Mazzola Lindstrom LLP, New York (Richard E. Lerner of counsel), for respondents.
Judgment (denominated an decision and order), Supreme Court, New York County (Debra A. James, J.), entered on or about June 17, 2019, which denied petitioner's CPLR 7503 motion to permanently stay arbitration, and dismissed the proceeding, unanimously reversed, on the law, without costs, and the petition granted.
Contrary to the respondents' argument, under the circumstances here, the petitioner architect did not receive direct tangible benefits from a separate construction agreement containing an arbitration clause (see Matter of Belzberg v Verus Invs. Holdings Inc., 21 NY3d 626, 631 [2013]). Any benefit that petitioner derived was from its own contract, which expressly opted-out of arbitration. The contract between petitioner and respondents specified that petitioner was to bill respondents monthly, and the fee payments were not contingent on any specific phase of the project having been first completed. Petitioner was entitled to be paid for the architectural work it performed, regardless whether the project reached the construction phase. Moreover, the contract between petitioner and respondents specifically excluded arbitration as a remedy.
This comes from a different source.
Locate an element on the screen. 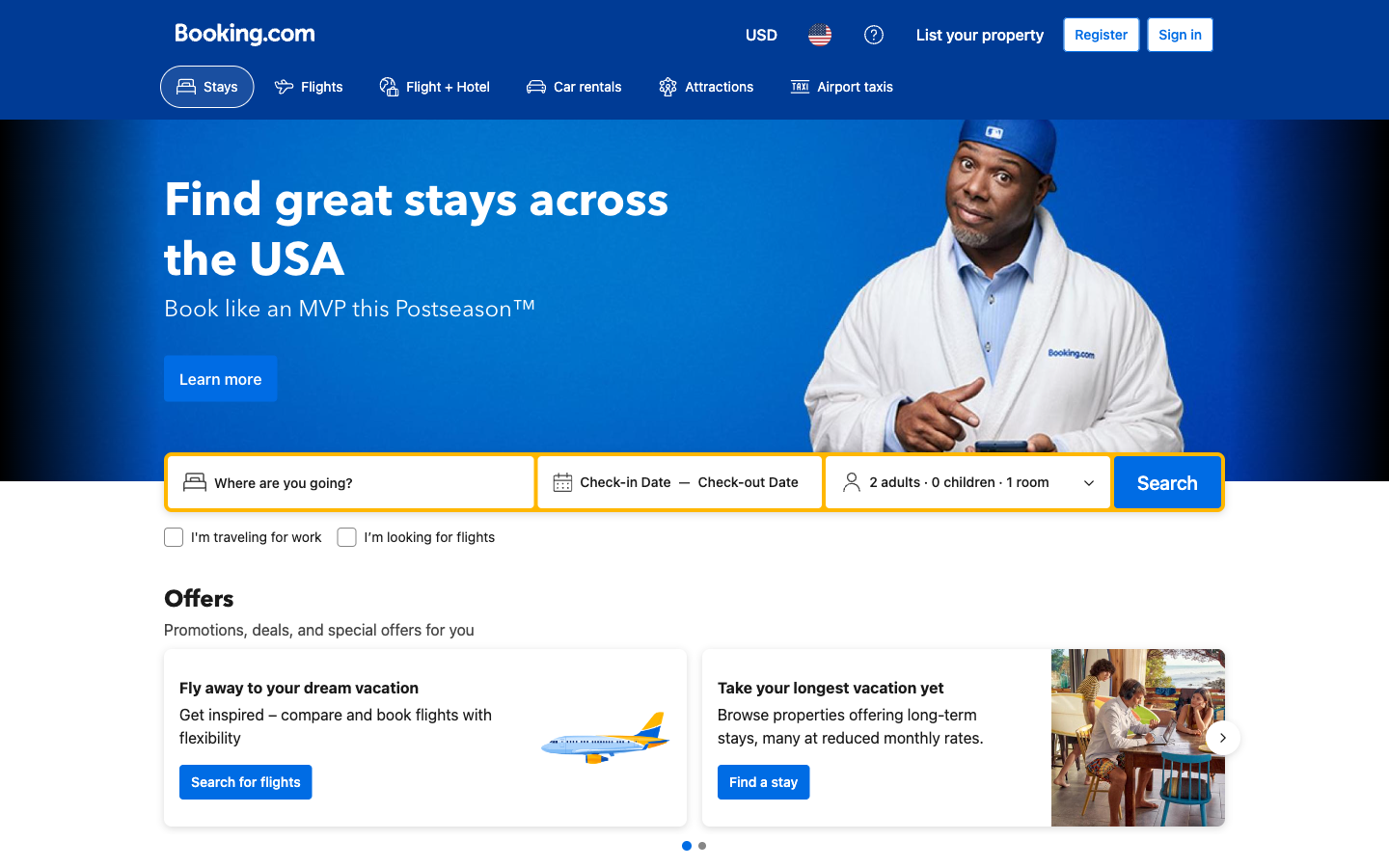 This screenshot has height=868, width=1389. the count of people residing in the room is located at coordinates (967, 481).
We further conclude that petitioner is not bound by the arbitration agreement contained in the construction contract's General Conditions under the theory of incorporation by reference, because the language in the architect's contract does not clearly reflect an intention to incorporate the General Conditions (see Matter of Wonder Works Constr. Corp. v R.C. Dolner, Inc., 73 AD3d 511, 513 [1st Dept 2010]).
We have considered the remaining arguments, and find them unavailing.
THIS CONSTITUTES THE DECISION AND ORDER
OF THE SUPREME COURT, APPELLATE DIVISION, FIRST DEPARTMENT.